Entregado a mi propósito, ese mismo domingo mañaneo más que el sol, la luna aún de cuerpo presente, y decido hacer trabajo de campo mientras corro mi tirada larga semanal, 21 kilómetros con la duda en modo centrifugado. Podría pedir opinión, qué sé yo, al tipo que medita en la posición del loto junto al carril bici de El Puig. O al titán que me cruza una sonrisa cómplice mientras trota sobre su pierna biónica por el entramado de caminos de la huerta de Puçol.
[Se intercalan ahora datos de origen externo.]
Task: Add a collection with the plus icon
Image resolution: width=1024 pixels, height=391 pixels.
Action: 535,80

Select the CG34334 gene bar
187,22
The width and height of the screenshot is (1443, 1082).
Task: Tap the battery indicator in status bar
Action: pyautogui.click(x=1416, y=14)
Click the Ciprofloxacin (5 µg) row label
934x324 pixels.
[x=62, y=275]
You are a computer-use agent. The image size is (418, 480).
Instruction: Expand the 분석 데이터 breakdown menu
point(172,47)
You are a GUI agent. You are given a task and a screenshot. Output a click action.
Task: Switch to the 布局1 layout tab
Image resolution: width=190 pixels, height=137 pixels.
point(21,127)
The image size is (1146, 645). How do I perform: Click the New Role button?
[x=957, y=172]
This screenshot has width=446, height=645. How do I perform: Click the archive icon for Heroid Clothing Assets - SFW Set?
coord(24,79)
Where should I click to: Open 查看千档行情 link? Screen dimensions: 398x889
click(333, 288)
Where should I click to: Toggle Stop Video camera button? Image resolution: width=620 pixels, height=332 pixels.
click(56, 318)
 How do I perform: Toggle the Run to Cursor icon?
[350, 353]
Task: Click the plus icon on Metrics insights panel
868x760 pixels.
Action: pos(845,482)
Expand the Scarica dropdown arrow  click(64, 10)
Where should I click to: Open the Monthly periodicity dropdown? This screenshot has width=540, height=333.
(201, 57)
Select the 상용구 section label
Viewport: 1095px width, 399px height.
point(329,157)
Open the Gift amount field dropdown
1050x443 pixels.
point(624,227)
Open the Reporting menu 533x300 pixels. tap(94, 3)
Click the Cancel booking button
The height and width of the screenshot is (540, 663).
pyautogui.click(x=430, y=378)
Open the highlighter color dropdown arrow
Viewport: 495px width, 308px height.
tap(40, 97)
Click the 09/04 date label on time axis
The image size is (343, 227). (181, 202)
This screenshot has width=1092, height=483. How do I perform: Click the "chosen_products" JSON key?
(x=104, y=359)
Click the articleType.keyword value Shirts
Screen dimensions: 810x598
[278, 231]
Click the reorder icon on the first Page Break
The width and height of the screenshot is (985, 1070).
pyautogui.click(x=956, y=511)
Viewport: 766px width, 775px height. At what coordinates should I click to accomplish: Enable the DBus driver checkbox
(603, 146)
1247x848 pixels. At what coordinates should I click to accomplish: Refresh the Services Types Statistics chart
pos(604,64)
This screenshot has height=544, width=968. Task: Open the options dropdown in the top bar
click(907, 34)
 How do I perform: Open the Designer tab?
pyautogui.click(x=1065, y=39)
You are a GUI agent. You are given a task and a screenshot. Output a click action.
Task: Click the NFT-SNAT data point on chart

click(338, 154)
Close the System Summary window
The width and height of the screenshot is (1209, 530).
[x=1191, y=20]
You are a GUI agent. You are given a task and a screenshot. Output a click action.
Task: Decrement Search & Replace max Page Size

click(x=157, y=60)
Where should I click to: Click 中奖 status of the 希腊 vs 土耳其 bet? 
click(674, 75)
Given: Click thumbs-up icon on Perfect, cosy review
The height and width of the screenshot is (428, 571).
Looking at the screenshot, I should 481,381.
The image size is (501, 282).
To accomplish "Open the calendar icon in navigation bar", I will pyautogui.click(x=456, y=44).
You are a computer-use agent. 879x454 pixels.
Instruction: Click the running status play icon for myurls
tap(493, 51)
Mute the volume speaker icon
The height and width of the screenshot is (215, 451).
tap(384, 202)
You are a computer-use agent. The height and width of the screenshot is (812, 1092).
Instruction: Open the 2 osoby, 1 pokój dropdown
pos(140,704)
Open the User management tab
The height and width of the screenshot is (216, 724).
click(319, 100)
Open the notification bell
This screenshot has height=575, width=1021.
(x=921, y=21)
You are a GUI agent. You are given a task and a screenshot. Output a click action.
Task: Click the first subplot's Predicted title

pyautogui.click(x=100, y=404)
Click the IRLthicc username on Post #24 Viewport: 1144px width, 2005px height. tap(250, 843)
Lástima no saber piar, lamento, para rastrear mi respuesta entre la babel de graznidos que ulula alrededor -¿los pájaros trasnochan o madrugan?-, hasta que el grito afónico de un gallo -ese sí se acaba de levantar- los manda callar. Más que el gel energético me levanta el ánimo la superabuela de moños canos y vestido gris con topos negros que envía al subconsciente en busca de una caperuza roja hasta que de pronto, el cuento a hacer gárgaras, saca una caña y se pone a pescar en una de las acequias próximas a la playa. Cuando oigo el arrullo del mar invitando a veranear a la primavera -canta el Garmin el kilómetro 14-, siento al fin que mi decisión está tomada. Pensando en el más allá he descubierto el más acá, el aprecio por lo pequeño, eso que sólo valoras al verlo perdido. Me viene a la cabeza la historia de una chica de Paiporta a la que conocí en Caudiel, antes del medio maratón de Ojos Negros, el relato en carne viva de cómo sacó sus medallas de las garras de la dana, no así los dorsales, y por Tutatis que la entiendo, aunque al contarlo me digan que en la secta runner estamos como cencerros. Volveré a Yvoire de vacaciones, a sus calles adoquinadas y los balcones multicolor, me pondré como el Quico en alguna de sus terrazas, pero llegado el momento alimentaré la malva autóctona. Ahorraré así el viaje a mis deudos, y de paso las excusas para que alguna vez se dejen caer de visita.